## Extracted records
________

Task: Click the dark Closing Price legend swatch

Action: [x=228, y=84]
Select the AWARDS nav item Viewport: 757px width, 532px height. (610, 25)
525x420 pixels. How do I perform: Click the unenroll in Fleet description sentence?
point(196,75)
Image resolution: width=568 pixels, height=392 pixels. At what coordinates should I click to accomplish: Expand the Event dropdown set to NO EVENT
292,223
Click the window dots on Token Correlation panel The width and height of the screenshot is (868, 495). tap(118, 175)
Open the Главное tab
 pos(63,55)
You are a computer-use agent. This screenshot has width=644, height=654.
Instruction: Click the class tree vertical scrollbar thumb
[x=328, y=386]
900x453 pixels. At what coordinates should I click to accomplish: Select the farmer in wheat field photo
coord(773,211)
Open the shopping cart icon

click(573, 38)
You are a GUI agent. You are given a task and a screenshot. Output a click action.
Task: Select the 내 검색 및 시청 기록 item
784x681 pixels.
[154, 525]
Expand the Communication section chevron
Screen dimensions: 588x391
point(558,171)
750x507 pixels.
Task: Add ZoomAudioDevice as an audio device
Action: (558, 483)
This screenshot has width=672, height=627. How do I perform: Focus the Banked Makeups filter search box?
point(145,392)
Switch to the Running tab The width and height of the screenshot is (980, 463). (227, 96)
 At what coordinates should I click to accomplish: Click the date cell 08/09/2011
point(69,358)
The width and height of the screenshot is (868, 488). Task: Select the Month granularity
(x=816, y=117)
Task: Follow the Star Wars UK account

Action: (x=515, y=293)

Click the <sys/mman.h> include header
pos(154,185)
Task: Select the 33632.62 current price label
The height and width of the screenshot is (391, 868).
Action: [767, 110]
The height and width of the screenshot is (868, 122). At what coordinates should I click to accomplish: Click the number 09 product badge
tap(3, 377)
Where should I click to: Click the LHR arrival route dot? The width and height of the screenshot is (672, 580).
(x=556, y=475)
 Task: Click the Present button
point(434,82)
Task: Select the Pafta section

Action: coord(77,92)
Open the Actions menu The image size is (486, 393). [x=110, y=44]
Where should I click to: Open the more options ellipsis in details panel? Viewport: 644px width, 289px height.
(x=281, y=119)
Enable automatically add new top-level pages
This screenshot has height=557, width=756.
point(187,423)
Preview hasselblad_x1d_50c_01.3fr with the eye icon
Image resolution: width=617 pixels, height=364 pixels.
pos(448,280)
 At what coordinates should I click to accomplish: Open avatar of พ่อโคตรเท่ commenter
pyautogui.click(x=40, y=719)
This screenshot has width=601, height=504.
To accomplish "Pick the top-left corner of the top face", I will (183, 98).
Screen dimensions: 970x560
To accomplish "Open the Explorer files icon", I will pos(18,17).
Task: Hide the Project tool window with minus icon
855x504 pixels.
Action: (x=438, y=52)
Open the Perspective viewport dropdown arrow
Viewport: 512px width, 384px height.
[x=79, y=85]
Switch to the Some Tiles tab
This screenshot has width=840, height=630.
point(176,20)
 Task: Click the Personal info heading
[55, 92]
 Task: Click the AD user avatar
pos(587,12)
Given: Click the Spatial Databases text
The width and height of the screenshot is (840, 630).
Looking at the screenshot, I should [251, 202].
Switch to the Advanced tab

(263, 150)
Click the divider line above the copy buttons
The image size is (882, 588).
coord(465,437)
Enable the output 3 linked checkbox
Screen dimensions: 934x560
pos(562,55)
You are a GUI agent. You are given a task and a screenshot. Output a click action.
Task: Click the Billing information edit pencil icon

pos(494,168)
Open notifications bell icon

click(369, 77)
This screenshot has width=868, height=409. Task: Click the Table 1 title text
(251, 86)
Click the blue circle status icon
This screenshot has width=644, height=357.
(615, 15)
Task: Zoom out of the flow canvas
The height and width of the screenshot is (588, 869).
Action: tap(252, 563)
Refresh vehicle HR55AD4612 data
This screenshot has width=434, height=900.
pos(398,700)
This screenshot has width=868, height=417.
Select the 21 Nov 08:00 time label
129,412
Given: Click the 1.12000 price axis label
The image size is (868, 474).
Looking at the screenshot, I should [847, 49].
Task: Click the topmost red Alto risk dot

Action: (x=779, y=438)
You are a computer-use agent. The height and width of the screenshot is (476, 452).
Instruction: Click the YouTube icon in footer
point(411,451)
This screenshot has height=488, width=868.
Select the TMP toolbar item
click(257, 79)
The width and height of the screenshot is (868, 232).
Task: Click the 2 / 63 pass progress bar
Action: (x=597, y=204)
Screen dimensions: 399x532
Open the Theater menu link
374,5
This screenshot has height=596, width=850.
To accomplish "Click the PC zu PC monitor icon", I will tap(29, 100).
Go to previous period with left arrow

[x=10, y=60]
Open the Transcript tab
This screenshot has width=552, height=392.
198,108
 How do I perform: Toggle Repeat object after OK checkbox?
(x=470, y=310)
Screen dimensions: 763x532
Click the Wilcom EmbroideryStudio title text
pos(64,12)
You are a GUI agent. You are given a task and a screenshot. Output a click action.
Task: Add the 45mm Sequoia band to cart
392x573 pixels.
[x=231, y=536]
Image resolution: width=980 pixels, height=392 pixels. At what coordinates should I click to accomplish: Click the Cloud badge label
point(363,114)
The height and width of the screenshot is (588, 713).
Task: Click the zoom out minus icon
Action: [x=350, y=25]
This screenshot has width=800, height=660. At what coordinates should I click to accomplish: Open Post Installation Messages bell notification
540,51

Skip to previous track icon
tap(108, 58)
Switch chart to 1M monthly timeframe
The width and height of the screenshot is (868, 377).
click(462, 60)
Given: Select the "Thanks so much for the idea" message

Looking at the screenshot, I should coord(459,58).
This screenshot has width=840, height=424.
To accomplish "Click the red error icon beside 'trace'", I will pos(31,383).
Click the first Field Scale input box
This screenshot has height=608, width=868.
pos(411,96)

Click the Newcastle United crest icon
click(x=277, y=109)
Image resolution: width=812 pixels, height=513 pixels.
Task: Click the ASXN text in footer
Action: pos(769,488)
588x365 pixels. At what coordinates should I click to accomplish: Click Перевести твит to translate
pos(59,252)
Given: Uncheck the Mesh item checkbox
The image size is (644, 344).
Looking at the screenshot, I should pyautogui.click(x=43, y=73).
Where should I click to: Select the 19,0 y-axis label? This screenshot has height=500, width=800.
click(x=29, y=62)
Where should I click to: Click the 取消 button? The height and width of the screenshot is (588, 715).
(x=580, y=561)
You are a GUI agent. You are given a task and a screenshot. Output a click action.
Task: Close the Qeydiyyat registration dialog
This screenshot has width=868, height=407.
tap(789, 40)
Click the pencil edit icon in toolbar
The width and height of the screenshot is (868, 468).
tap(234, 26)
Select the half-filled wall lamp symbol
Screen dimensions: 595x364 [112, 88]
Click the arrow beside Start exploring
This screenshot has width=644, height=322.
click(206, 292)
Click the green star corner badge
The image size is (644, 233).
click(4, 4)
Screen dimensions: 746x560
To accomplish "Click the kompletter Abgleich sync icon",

________

Above are the lines; repeat exactly the ones from the line containing "This screenshot has height=557, width=756." down to the line containing "Given: Click the 1.12000 price axis label", both inclusive.

This screenshot has height=557, width=756.
point(187,423)
Preview hasselblad_x1d_50c_01.3fr with the eye icon
Image resolution: width=617 pixels, height=364 pixels.
pos(448,280)
 At what coordinates should I click to accomplish: Open avatar of พ่อโคตรเท่ commenter
pyautogui.click(x=40, y=719)
This screenshot has width=601, height=504.
To accomplish "Pick the top-left corner of the top face", I will (183, 98).
Screen dimensions: 970x560
To accomplish "Open the Explorer files icon", I will pos(18,17).
Task: Hide the Project tool window with minus icon
855x504 pixels.
Action: (x=438, y=52)
Open the Perspective viewport dropdown arrow
Viewport: 512px width, 384px height.
[x=79, y=85]
Switch to the Some Tiles tab
This screenshot has width=840, height=630.
point(176,20)
 Task: Click the Personal info heading
[55, 92]
 Task: Click the AD user avatar
pos(587,12)
Given: Click the Spatial Databases text
The width and height of the screenshot is (840, 630).
Looking at the screenshot, I should [251, 202].
Switch to the Advanced tab

(263, 150)
Click the divider line above the copy buttons
The image size is (882, 588).
coord(465,437)
Enable the output 3 linked checkbox
Screen dimensions: 934x560
pos(562,55)
You are a GUI agent. You are given a task and a screenshot. Output a click action.
Task: Click the Billing information edit pencil icon

pos(494,168)
Open notifications bell icon

click(369, 77)
This screenshot has width=868, height=409. Task: Click the Table 1 title text
(251, 86)
Click the blue circle status icon
This screenshot has width=644, height=357.
(615, 15)
Task: Zoom out of the flow canvas
The height and width of the screenshot is (588, 869).
Action: tap(252, 563)
Refresh vehicle HR55AD4612 data
This screenshot has width=434, height=900.
pos(398,700)
This screenshot has width=868, height=417.
Select the 21 Nov 08:00 time label
129,412
Given: Click the 1.12000 price axis label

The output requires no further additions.